Situ Cangkuang Menjadi Destinasi Para Santri Condong
Kunjungan ke Candi Cangkuang dan Makam Mbah Dalem Eyang Arif Muhammad
Wisata Situ Cangkuang merupakan Situs Cagar Budaya dan tempat wisata yang di dalamnya terdapat Candi dan Makam Mbah Dalem Eyang Arif Muhammad. Santri Condong selalu melakukan kegiatan tour setiap minggunya ke Desa Cangkuang tersebut. Kegiatan ini menjadi kegiatan rutin yang diadakan Oleh CTT (Condong Tour and Travel). CTT ini di bawah naungan unit usaha pondok yang bergerak di bidang travel.
Situ Cangkuang menjadi objek wisata favorit oleh santri karena di dalamnya terdapat sejarah mengenai Candi Cangkuang yang merupakan bekas peninggalan kerajaan Hindu di abad ke-8, dan peninggalan Agama Islam di abad ke-17. Di samping candi terdapat Makam Mbah Dalem Eyang Arif Muhammad yang merupakan dulunya seorang panglima dari kerajaan Sultan Agung, jadi Arif Muhammad ini disuruh menyerang tentara belanda di Batavia, namun penyerangan itu gagal, sehingga ia takut kena hukuman dari Sultan Agung, akhirnya beliau pergi ke Garut dan menetap sambil menyebarkan Agama Islam, yang sebelumnya masyarakat Cangkuang sudah menganut Agama Hindu.
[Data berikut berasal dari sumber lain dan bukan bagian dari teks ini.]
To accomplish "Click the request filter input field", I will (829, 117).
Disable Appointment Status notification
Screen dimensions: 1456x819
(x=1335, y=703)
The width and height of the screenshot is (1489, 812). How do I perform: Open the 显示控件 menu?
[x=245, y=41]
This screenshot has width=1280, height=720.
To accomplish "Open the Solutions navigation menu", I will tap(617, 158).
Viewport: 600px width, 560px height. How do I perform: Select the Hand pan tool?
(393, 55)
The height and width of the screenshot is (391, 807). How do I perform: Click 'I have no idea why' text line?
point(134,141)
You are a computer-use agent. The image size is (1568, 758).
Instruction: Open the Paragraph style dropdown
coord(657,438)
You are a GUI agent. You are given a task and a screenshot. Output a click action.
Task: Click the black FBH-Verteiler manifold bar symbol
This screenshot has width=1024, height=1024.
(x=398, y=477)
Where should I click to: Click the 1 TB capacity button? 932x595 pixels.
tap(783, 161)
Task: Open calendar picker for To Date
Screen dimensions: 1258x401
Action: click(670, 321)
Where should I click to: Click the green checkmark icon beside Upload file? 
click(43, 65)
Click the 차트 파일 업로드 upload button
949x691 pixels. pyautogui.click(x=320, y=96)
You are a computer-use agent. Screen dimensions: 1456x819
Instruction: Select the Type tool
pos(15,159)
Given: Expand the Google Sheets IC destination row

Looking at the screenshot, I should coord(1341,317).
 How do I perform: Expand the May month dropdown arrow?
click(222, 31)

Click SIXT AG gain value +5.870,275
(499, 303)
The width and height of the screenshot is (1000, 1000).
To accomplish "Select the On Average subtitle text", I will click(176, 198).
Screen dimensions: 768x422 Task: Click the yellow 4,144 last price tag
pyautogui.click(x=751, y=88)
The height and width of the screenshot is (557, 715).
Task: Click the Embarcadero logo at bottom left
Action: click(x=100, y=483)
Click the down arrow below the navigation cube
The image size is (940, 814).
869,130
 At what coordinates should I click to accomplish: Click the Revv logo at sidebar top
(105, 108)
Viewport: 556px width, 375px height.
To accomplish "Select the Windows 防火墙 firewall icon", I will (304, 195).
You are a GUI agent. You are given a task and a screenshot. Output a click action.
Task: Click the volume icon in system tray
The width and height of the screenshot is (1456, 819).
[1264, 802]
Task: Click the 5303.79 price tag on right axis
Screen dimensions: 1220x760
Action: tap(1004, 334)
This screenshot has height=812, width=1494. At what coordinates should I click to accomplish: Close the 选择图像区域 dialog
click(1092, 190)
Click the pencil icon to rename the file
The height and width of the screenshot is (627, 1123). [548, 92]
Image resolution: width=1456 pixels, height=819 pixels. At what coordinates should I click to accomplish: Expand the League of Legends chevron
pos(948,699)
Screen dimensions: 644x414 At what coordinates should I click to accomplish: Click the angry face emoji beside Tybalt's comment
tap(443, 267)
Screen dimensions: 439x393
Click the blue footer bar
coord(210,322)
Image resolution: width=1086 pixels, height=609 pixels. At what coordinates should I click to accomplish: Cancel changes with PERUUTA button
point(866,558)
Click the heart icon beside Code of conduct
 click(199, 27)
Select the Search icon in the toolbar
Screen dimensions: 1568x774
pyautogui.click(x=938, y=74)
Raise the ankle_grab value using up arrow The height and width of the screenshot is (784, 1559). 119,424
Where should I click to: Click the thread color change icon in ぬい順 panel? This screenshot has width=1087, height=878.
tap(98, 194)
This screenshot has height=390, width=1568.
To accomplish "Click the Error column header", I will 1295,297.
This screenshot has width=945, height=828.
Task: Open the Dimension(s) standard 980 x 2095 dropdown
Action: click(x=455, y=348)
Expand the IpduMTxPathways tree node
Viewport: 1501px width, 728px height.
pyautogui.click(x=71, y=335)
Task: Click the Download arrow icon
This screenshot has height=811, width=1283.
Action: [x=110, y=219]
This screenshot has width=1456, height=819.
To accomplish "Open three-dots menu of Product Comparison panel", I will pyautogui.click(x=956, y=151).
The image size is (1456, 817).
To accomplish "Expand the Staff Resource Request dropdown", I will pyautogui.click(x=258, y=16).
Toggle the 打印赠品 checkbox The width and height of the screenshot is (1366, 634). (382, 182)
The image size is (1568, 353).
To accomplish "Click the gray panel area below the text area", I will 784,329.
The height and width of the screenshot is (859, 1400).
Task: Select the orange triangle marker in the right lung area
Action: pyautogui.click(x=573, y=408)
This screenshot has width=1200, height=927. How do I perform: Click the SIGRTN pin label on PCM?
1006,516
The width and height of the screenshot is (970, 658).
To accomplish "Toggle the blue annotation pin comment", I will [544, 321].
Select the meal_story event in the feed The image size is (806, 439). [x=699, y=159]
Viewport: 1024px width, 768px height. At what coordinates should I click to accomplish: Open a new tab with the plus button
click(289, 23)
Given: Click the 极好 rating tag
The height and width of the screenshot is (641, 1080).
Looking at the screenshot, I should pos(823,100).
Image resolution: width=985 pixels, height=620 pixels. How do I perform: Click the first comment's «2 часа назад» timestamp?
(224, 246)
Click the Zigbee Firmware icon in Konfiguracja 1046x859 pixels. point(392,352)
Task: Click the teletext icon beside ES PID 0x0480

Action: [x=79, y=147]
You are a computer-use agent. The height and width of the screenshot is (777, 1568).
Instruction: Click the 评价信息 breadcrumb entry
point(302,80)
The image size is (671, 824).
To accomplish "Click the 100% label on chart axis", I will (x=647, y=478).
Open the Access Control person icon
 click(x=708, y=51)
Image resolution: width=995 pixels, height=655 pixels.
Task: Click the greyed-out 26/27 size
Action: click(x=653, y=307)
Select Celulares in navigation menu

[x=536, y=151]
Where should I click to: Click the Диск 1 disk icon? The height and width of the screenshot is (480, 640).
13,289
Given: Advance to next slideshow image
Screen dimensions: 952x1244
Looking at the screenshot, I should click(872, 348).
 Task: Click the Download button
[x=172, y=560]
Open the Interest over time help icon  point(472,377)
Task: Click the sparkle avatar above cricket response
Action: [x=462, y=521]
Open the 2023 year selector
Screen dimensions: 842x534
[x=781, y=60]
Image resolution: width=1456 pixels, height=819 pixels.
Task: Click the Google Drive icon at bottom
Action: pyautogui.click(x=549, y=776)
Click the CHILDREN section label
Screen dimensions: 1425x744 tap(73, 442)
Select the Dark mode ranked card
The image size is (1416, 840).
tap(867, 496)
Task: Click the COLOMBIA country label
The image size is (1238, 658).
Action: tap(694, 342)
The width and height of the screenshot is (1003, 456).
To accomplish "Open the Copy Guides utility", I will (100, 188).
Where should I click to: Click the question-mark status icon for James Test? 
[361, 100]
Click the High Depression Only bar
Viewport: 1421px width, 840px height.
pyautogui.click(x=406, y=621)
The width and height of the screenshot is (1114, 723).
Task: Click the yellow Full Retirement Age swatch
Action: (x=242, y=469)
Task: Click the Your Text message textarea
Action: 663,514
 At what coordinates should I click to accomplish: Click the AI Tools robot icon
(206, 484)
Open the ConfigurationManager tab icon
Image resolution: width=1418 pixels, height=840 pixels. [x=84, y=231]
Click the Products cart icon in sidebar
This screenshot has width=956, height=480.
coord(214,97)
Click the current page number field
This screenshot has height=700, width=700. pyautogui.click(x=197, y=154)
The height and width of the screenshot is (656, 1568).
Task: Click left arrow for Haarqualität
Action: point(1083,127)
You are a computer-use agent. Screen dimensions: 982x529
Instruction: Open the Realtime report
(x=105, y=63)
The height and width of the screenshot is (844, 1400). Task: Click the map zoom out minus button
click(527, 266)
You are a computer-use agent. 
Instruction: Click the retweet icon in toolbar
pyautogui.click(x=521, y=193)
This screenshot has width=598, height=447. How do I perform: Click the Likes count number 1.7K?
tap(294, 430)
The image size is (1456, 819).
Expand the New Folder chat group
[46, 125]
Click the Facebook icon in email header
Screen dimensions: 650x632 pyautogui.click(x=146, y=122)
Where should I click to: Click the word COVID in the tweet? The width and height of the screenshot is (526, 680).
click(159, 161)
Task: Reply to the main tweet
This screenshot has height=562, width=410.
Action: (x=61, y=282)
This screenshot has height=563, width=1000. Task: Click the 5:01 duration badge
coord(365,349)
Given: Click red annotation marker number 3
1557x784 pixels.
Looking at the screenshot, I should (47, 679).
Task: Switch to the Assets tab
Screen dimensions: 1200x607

Disisi lain, para santri bisa menikmati wisata air atau situ dengan sarana tradisional yaitu rakit untuk menyebrangi ke situs Candi Cangkuang dan Kampung Adat Pulo. Nah kampung Pulo ini merupakan kampung adat yang berada di tengah-tengah pulau, terdiri dari enam bangunan rumah dan satu mushola. Keenam rumah tersebut melambangkan keenam anak perempuan dari eyang Arif Muhammad, dan satu Mushola yang melambangkan anak laki-lakinya. Komplek rumah Adat kampung pulo ini dari abad 17 sampai sekarang harus tetap tujuh bangunan pokok dan enam kepala keluarga. Generasi yang sekarang merupakan generasi yang ke kedelapan, kesembilan dan kesepuluh.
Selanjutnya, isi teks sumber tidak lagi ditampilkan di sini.